Klaus Theweleit: Das Lachen der Täter, Breivik u.a., Psychogramm der Tötungslust
Residenz Verlag, Wien 2015
246 Seiten, 22,90 Euro
Warum Menschen Lust am Töten haben
Das Töten ist nicht abstrakt: Dieser rote Faden zieht durch "Das Lachen der Täter" von Klaus Theweleit. Sein Versuch, scheinbar unbegreifliche Gewaltorgien zu erklären, ist für die Leser harter Stoff.
"Das Töten ist kein abstrakter Vorgang; das Erlernen des Tötens schon gar nicht. Jedes Detail der Zerstörung ist körperlich."
Diese scheinbar binsenweise Feststellung ist der rote Faden, aus dem Klaus Theweleit sein "Psychogramm" knüpft. Die zentralafrikanischen Kindersoldaten, deren Tötungszurichtung er Uzodinma Iwealas Roman "Du sollst Bestie sein!" entnimmt, sind nur ein Beweis. Andere Beispiele liefern Kambodscha, Indonesien, Ruanda, Guatemala, ethnische Säuberer auf dem Balkan, uniformierte Mörder des Nazistaats, Lynchmobs und CIA-Folterer der USA, IS-Dschihadisten. Und Anders Breivik, der das ideologische Unterfutter zu seiner Tat gleich mitliefert.

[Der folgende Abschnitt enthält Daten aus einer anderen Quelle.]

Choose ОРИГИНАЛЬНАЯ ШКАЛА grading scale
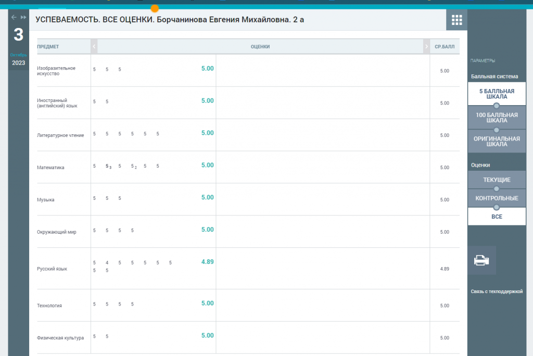 497,141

Die vier Elemente von Gewaltorgien
In Breiviks "Manifest" finden sich alle vier Elemente, die angeblich unbegreiflichen Gewaltorgien eigen sind: 1. die Tat bleibt straflos, sie passiert außerhalb geltenden Rechts; 2. sie ist bühnenartig inszeniert; 3. sie wird gefeiert, 4. sie erfolgt in "höherem Auftrag" – eines Staates (der deutschen Nationalsozialsten etwa), eines Widerstands (zur "Rettung des Abendlands" wie bei Breiviks Tempelrittern) oder gottbefohlen.
Zum Feiern gehört ein verstörendes Dauer-Gelächter. Breivik lacht laut hinter den Flüchtenden her; Ruandas mordhetzender Radiosender hat einen "Houseclown"; IS-Postings sind voller Smileys; indonesische Folterer veranstalten fröhliches Re-Enactment ihrer Taten; Wehrmachtsoldaten erzählen sich schenkelklopfend von Massenerschießungen. Auch "normale" Politiker beherrschen es: Die Dulles-Brüder, US-Außenminister John Foster und CIA-Chef Allen, posieren lachend mit Staatschefs, deren Tod sie längst planen.
Wie werden junge Männer zu Killern?
Das Gewebe, das Theweleit knüpft, ist nicht hermetisch-dogmatisch. Es ist breitmaschig, verknotet Schnittmengen, lässt Luft zum Selberdenken, auch zum Widersprechen. Er springt durch Zeiten und Räume, assoziativ, in Gedankenprosa, er referiert und zitiert ausgiebig – Reportagen wie Theorien. Und natürlich nimmt er seinen eigenen Anfangsfaden aus den "Männerphantasien" (1977) wieder auf: den Komplex "Männer-Körper(lichkeit)" und ihre Beziehung zu Herrschaft, Gewalt, Kriegslust, Tod. Wie wird aus einem zarten, verwundbaren kleinen Jungen der killer-kompatible "fragmentarische Körper"? Denn in allen Fällen, die uns heute entsetzen, geht es um Jungs auf dem Weg zum Mannwerden – das heißt, ganz zentral, um die Körpererfahrung namens Sexualität. Die Frage danach ist Theweleits Glutkern, dass sie selbst heute angesichts all der mordenden Adoleszenten nicht gestellt wird, feuert ihn auch zu ein paar massiven Attacken an.
"Das Lachen der Täter" ist harter Stoff. Und das ist gut so. Nach der Lektüre ist einem die ganze neue "Fun!"-Kultur endgültig vergällt. Aber auch gegen die hilft das andere, das subversive Lachen "von unten nach oben", das einen übermächtigen Feind auf Menschenmaß stutzt. Dieser, auch sehr körperliche Aspekt fehlt bei Theweleit. Aber diesen "Faden" spinnen andere furiose Autoren, aus den Witztraditionen, mit denen verfolgte Minderheiten überall und zu allen Zeiten zu überleben versuchen.